■ About this task ■
Once you reach the line containing "privacy policy (512, 2128)" in the data below, restate each line word for word up to and including the one containing "Essential cookies only (270, 2369)".

■ Records from a data collection ■
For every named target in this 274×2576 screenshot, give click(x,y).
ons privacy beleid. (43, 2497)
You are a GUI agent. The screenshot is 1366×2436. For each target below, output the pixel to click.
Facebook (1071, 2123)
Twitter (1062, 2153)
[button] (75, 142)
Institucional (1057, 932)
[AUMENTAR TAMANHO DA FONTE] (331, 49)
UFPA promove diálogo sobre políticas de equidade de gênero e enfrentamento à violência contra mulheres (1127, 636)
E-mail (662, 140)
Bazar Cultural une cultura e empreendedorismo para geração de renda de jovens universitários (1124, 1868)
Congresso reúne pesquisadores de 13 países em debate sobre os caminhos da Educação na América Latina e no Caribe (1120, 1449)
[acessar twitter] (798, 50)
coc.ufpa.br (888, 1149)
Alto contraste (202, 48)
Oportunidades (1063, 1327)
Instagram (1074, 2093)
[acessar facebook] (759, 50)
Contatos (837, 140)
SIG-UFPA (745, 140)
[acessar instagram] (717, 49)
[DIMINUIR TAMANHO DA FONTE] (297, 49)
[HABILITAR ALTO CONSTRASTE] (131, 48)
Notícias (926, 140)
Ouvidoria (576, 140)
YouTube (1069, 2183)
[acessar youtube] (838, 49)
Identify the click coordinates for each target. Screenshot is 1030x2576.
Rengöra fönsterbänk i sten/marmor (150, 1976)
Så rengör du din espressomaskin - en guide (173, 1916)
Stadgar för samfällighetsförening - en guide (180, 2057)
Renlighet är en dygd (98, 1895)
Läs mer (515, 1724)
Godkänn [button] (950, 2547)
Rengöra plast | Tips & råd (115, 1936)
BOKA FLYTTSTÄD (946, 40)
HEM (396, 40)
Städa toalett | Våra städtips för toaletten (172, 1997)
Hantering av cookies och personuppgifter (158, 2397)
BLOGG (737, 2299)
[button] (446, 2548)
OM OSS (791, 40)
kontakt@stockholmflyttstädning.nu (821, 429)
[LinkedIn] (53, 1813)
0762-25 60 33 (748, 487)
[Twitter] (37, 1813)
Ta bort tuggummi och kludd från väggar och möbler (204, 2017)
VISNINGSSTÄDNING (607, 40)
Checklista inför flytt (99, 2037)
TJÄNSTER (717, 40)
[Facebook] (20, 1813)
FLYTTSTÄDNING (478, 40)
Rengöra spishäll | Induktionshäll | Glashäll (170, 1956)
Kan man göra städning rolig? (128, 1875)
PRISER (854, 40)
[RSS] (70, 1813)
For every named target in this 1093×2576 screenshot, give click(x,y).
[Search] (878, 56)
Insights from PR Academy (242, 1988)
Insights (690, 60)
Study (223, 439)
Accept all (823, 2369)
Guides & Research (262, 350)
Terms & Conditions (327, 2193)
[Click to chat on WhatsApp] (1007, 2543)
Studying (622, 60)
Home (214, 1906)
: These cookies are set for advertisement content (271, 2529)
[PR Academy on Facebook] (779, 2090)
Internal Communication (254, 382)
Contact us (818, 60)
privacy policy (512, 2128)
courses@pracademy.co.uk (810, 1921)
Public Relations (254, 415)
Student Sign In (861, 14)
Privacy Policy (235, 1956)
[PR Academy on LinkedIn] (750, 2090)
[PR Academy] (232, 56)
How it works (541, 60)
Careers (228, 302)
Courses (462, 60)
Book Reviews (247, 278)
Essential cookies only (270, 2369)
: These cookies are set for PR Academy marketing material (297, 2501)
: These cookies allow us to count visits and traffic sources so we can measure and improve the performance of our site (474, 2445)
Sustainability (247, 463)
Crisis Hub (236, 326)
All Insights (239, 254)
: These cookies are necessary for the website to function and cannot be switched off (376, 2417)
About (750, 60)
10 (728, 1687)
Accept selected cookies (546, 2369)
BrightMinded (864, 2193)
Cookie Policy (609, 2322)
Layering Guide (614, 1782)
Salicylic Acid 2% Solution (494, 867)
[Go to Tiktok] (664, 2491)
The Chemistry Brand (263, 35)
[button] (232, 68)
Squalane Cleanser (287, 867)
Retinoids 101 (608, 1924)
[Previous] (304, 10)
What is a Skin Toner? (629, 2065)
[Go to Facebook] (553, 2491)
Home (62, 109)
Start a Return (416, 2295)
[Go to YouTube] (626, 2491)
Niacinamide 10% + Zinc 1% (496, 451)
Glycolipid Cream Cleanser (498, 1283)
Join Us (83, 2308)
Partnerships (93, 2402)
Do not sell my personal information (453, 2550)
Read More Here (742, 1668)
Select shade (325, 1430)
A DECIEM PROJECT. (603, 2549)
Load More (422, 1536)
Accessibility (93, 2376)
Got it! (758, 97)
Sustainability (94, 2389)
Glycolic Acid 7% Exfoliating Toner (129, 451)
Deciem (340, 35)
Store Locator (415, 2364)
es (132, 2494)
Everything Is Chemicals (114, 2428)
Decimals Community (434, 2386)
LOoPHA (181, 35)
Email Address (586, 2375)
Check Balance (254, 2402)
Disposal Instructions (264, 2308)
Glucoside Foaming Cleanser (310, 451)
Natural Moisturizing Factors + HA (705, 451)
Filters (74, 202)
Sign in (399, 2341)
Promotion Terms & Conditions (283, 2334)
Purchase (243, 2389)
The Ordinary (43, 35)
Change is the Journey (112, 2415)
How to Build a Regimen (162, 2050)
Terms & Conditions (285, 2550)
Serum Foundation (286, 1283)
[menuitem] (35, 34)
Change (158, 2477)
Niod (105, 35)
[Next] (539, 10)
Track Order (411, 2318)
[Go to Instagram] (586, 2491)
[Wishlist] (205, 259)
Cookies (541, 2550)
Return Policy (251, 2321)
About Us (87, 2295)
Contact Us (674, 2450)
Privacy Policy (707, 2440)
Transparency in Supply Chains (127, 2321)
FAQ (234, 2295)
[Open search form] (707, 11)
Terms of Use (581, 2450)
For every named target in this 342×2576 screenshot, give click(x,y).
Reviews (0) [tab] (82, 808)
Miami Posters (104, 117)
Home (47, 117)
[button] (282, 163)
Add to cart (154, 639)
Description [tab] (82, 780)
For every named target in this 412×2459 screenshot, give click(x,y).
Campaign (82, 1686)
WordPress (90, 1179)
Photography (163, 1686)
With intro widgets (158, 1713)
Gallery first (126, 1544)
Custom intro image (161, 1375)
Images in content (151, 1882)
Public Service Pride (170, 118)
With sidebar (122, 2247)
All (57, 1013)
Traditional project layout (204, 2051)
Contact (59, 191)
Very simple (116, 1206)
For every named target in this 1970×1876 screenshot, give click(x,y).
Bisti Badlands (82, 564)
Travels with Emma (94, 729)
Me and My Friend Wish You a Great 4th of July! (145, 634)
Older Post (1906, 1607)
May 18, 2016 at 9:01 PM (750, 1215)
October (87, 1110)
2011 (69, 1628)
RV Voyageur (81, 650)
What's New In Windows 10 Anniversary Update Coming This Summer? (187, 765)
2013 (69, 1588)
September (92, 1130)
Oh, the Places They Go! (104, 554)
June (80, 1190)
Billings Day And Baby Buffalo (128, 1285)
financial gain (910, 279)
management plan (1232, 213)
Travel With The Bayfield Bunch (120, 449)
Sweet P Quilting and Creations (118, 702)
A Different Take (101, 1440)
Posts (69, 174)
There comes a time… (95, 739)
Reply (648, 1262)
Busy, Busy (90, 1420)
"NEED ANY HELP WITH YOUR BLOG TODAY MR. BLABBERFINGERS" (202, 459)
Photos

■ Answer space ■
privacy policy (512, 2128)
courses@pracademy.co.uk (810, 1921)
Public Relations (254, 415)
Student Sign In (861, 14)
Privacy Policy (235, 1956)
[PR Academy on LinkedIn] (750, 2090)
[PR Academy] (232, 56)
How it works (541, 60)
Careers (228, 302)
Courses (462, 60)
Book Reviews (247, 278)
Essential cookies only (270, 2369)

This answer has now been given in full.